31.03.2011

Rzeczpospolita on Jenny Holzer’s Krakow project

‘On the occasion of the Czesław Miłosz Year celebrations, Jenny Holzer has been preparing an original light installation which will appear on the Wawel castle walls facing the Vistula river,’ says today’s issue of the Rzeczpospolita daily.

‘Jenny Holzer will come to Krakow for the first time in June,’ announces Magdalena Sroka, the Deputy Mayor of the City responsible for Culture and Promotion. ‘The artist, known for her activity in public spaces, has chosen a fragment of a Miłosz poem. She will use it, in a similar way to her other light communiqués, to ponder the meaning of words. I cannot say which quotation it is yet. I can only reveal that it will show how one sentence can change human life.’

The Krakow part of artist’s ideas will include an original and unique project – a light installation inspired by and directly using work by Czesław Miłosz in the city’s public space.

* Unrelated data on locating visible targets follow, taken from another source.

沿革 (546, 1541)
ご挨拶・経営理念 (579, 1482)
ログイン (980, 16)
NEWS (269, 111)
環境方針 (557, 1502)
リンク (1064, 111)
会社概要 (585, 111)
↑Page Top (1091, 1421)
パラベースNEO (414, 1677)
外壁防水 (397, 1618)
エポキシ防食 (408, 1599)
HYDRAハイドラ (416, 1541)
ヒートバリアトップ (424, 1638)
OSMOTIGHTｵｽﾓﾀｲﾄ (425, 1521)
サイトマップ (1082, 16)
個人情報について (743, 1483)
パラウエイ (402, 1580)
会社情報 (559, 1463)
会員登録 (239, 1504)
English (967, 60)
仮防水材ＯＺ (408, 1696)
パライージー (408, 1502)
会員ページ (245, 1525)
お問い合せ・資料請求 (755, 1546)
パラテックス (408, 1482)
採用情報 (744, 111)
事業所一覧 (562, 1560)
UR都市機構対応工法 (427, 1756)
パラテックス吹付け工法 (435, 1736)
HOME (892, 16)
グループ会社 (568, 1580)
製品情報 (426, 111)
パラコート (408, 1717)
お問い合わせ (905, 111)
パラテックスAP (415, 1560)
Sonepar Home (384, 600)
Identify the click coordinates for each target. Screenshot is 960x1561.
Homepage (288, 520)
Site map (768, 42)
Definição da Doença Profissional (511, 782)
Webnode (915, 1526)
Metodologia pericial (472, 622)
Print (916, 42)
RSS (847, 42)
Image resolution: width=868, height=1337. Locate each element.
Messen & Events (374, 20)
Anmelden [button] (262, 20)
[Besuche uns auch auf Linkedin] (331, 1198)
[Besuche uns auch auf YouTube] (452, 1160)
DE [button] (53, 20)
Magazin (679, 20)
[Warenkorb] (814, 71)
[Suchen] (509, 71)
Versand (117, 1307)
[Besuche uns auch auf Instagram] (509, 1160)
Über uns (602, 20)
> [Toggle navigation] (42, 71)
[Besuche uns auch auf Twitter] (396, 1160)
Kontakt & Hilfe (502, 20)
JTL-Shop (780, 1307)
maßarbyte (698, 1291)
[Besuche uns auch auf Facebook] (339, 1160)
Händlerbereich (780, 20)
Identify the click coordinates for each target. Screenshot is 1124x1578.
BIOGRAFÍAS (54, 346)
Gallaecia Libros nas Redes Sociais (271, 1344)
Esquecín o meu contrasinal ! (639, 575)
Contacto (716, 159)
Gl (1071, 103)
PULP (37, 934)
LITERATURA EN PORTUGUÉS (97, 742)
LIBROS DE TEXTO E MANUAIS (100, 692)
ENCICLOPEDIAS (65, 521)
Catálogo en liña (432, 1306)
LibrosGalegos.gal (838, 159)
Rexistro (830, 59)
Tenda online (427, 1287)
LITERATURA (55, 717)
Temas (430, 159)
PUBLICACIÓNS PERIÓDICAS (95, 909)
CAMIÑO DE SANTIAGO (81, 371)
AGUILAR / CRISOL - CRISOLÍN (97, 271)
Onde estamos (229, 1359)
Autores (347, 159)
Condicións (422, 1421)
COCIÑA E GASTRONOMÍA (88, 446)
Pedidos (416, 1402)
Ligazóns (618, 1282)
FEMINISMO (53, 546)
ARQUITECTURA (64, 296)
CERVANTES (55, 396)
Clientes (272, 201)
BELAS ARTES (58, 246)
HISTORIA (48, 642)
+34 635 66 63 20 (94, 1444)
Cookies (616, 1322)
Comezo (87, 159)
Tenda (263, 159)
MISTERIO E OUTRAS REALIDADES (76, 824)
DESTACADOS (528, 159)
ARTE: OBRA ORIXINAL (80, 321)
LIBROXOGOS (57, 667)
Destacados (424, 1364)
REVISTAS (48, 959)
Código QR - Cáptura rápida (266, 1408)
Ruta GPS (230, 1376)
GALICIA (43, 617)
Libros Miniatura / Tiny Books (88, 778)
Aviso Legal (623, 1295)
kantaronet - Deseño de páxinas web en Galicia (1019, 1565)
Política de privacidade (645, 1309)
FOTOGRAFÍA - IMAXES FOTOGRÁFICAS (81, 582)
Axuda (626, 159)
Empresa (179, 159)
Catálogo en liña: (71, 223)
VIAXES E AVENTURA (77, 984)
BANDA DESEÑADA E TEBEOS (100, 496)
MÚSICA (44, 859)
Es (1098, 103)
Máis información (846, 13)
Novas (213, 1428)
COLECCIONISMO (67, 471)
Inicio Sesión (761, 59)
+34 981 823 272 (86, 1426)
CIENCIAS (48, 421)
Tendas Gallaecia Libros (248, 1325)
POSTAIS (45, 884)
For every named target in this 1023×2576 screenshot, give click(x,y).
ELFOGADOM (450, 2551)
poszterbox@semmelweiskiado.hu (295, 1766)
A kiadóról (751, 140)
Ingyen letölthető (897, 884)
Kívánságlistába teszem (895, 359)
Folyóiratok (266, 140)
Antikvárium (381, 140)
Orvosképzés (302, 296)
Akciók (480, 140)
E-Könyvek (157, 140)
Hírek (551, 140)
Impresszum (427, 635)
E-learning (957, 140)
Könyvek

Sensitivity to words is a crucial element of Miłosz’s work. This is what unquestionably has attracted the artist, famous for her unusual “textual” installations, to the poet’s work.

Jenny Holzer is ranked as one of the most outstanding artists of the American middle generation. At the beginning of her creative road she took up abstract painting, to which she gradually introduced textual elements. In the second half of the 1970s she abandoned typically painterly forms of expression and made the written word the basic medium of her para-plastic art. She was the winner of the Biennale in Venice in 1990. In the mid-1970s she made text the most important medium of her expression. The most important creations by Holzer include big projects combining permanent notations of sentences “classic” in their expression, carved on the surface of stone benches with ephemeral electronic inscriptions running on surfaces of walls.



For Krakow instalation is a part of Liberated Miłosz – Czesław Miłosz Year celebration in Kraków, which is operated by Instytut Książki. Projcet subsidised with funds from the Ministry of Culture and National Heritage.